The Isothermal Planning and Development Commission (IPDC)—the regional Council of Governments for Cleveland, McDowell, Polk and Rutherford Counties—will receive $210,514 to work with employers to increase investments in programs addressing limited access to health care, behavioral health resources, health insurance, healthy food options, transportation, and child care for low-income employees and their families in the manufacturing, small business and government sectors.
The grant is the result of a collaboration between IPDC and the McDowell Health Coalition to expand local efforts to help employers improve their bottom lines, make their worksites healthier places to be employed, and connect employees to free or low-cost resources.
“Manufacturing jobs dominate our region, leaving many of our friends and neighbors juggling busy and demanding schedules along with their health needs,” said Nick Byrd, Workplace Wellness advisor of the McDowell County Health Coalition (the Coalition). “Over the past two years we’ve seen the tremendous impact that strategies like onsite substance abuse counselors or in-house paramedics can have on employee health. We look forward to working with IPDC to spread the work and establish a blueprint for increased employer investment in wellness activities.”
In addition to working in McDowell County, IPDC will seek to spread wellness efforts across the four-county region they represent.
“If we want to improve health it must be part of the economic structure of the community,” said Scott Dadson, executive director of the Isothermal Planning and Development Commission. “That can’t stop at the county line. People from McDowell work in neighboring counties and many employers are subsidiaries to larger companies outside the county. We see this as a hyper-local effort building on existing efforts but also spreading best practices throughout the region.”
The funding is part of a series of grants awarded by the Kate B. Reynolds Charitable Trust to organizations across the state. Selected projects are driven by the community’s concerns, and the Trust works in partnership with residents toward sustainable, long-term change.

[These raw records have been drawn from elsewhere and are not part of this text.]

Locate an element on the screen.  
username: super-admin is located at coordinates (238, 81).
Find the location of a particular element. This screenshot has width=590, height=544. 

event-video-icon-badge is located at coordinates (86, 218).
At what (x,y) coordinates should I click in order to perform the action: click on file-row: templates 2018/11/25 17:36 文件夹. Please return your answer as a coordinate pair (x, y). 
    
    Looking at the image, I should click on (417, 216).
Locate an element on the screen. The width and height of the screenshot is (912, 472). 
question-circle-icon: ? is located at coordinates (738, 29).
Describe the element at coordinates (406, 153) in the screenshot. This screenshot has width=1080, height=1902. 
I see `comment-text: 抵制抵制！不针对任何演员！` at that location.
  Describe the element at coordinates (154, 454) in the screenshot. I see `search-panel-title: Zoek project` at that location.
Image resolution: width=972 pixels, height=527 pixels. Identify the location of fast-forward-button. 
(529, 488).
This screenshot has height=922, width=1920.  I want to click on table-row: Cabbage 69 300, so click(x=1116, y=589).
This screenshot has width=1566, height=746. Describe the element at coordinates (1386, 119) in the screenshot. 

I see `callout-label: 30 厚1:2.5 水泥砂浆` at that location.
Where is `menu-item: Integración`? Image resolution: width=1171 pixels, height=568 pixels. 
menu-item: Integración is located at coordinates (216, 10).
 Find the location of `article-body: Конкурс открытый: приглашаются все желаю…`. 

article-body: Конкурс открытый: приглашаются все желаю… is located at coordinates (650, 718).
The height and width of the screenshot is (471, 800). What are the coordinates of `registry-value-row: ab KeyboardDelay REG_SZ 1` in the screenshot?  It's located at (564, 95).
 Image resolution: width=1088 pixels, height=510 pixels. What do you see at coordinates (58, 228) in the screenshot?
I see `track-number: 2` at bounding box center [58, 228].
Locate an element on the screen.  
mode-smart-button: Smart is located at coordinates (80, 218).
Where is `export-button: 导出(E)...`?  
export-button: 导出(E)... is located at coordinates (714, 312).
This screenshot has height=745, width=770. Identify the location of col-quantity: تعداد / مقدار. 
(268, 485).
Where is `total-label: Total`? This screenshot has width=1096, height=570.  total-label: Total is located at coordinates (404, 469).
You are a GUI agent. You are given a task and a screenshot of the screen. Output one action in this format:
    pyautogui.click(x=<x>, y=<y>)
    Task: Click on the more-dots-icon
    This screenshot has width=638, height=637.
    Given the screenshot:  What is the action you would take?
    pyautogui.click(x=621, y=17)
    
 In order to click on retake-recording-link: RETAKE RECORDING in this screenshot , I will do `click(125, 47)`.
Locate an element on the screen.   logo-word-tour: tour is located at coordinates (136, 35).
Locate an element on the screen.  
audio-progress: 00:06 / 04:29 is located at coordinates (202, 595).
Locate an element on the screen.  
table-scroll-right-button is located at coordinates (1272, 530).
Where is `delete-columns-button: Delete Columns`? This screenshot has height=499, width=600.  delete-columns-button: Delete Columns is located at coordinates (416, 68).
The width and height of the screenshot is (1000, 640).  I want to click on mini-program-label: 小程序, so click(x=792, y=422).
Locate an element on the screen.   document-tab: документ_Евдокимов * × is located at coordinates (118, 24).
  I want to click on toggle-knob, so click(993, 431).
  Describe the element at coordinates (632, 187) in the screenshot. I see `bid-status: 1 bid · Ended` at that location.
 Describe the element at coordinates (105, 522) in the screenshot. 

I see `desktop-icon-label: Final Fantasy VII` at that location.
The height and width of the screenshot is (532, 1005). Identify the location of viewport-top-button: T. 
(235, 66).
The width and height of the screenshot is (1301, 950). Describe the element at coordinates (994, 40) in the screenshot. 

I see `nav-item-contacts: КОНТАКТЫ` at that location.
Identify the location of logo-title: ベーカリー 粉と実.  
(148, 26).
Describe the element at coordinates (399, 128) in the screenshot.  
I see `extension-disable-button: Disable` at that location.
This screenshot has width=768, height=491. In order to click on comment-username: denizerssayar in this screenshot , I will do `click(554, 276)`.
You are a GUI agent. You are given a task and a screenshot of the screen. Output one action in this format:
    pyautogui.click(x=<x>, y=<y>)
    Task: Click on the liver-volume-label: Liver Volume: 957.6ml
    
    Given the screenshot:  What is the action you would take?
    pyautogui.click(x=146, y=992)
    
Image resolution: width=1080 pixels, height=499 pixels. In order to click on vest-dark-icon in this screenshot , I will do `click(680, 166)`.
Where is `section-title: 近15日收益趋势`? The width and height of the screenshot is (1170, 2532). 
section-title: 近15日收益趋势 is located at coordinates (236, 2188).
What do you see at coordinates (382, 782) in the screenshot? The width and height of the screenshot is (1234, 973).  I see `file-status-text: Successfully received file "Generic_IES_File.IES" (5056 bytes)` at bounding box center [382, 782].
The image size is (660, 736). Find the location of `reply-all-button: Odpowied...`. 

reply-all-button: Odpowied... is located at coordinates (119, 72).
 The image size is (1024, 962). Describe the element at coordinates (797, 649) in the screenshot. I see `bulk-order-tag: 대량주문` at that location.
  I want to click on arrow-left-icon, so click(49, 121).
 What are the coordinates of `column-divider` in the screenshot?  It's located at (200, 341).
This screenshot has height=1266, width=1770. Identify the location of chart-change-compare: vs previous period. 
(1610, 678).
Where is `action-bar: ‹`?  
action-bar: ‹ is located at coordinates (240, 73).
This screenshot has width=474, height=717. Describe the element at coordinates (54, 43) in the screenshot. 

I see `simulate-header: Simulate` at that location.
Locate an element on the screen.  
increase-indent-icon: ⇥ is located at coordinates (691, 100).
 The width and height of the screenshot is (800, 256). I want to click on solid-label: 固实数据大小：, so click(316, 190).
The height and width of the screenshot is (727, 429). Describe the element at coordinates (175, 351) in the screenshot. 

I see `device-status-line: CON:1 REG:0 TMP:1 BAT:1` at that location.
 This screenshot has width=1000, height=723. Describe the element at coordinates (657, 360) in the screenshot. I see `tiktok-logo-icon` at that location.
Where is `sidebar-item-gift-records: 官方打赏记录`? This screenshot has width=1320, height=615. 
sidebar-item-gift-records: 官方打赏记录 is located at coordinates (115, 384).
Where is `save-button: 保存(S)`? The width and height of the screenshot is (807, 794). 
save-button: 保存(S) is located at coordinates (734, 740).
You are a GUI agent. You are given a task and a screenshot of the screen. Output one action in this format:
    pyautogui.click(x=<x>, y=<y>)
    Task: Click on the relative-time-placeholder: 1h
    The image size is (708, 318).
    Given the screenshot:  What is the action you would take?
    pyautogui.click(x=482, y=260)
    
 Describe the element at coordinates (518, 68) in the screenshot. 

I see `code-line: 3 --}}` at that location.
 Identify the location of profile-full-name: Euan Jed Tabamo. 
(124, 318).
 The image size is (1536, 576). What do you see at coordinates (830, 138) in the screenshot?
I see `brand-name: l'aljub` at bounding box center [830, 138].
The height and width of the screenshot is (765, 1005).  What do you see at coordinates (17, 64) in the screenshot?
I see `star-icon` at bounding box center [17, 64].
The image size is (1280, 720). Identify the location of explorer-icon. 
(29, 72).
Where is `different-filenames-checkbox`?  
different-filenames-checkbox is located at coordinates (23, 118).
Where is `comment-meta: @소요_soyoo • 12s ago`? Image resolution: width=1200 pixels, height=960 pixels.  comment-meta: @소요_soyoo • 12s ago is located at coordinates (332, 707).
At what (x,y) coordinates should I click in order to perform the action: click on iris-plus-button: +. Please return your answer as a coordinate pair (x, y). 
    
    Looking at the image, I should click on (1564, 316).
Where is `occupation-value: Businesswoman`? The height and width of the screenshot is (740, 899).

“The work happening in McDowell County around workplace wellness is inspiring, and we are proud to support it,” said Dr. Laura Gerald, president of the Kate B. Reynolds Charitable Trust. “This is about more than employers and employees. This is a community coming together, identifying needs and then challenging existing systems and norms to help improve the health and economic well-being of an entire region.”
McDowell County is part of the Trust’s Healthy Places NC initiative. The Trust plans to invest $100 million in 10 to 12 rural counties. To date, the Trust has invited seven counties—McDowell, Beaufort, Burke, Halifax, Rockingham, Edgecombe and Nash Counties—to participate.